_Your task_: Only the lines below between the ones containing "You are a GUI" and "Task: Open the Network tab", inclusive, are to be reproduced, each exactly as it stands.

_Data shown_:
<<<<
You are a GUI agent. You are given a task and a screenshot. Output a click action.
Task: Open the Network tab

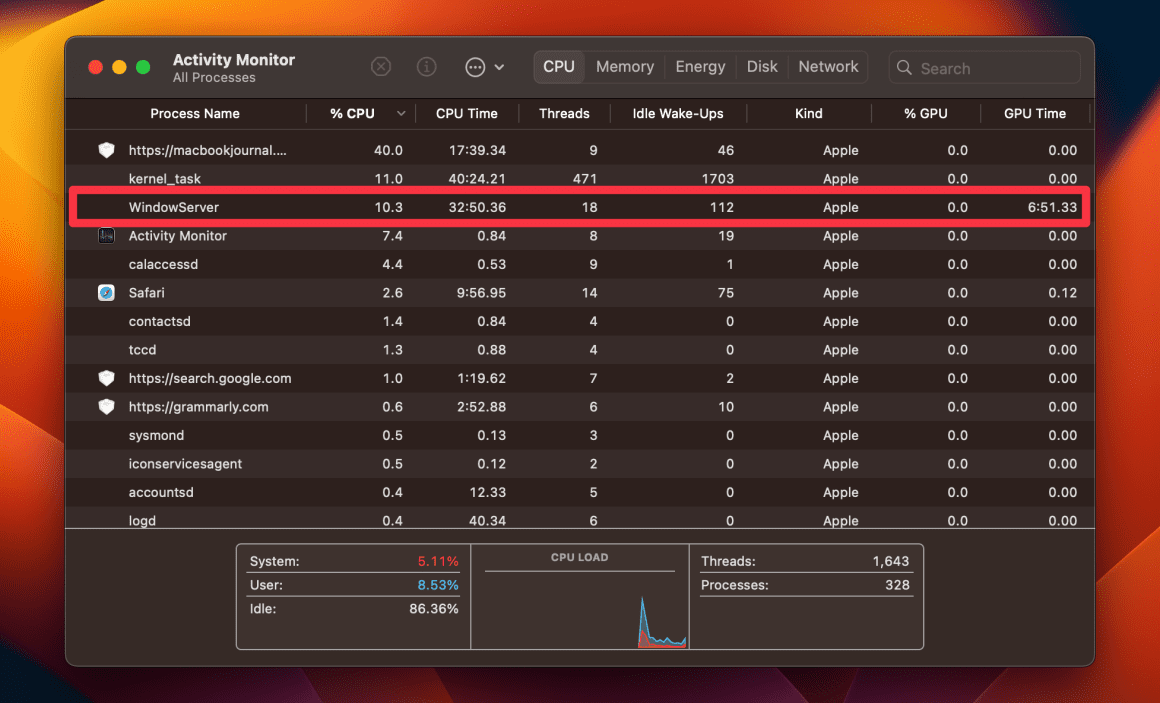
>>>>
<<<<
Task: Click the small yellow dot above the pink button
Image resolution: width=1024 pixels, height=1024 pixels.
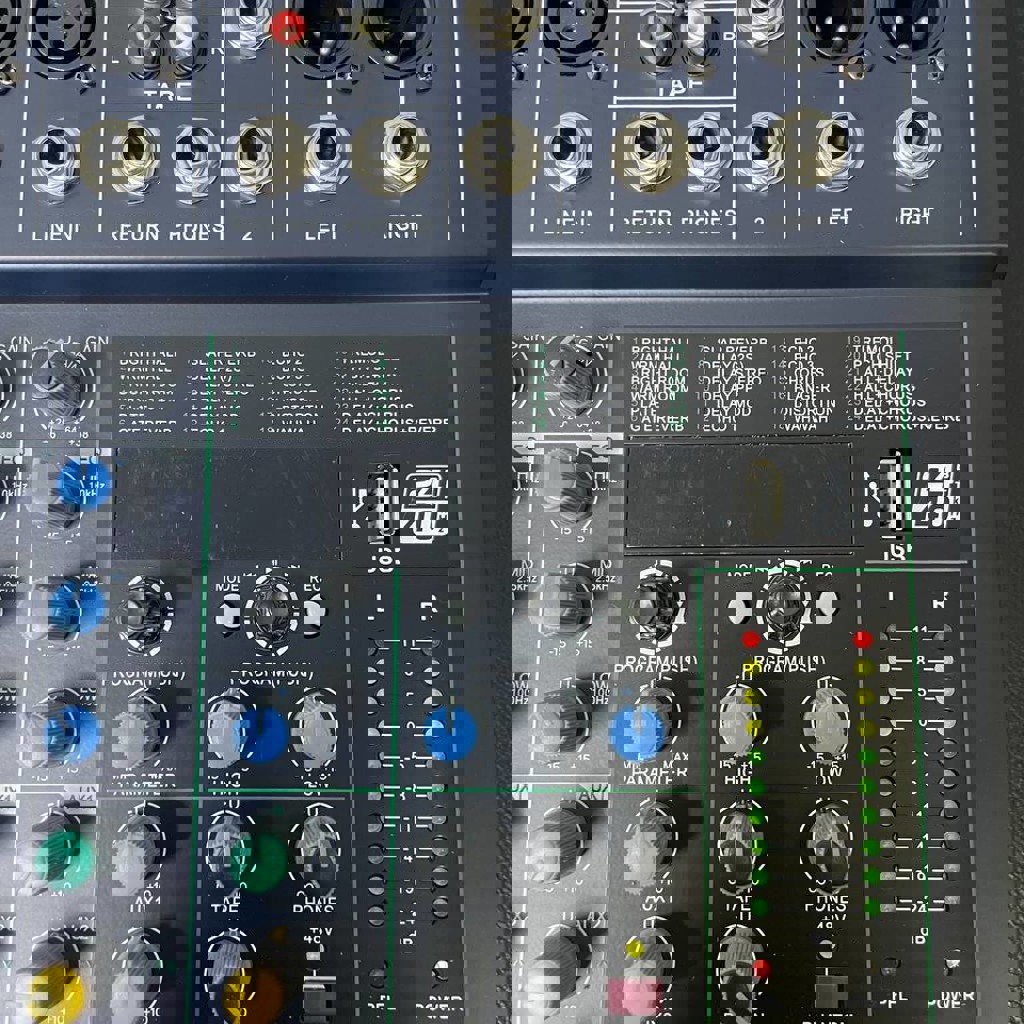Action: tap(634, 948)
>>>>
_Completed task_:
You are a GUI agent. You are given a task and a screenshot. Output a click action.
Task: Open the Network tab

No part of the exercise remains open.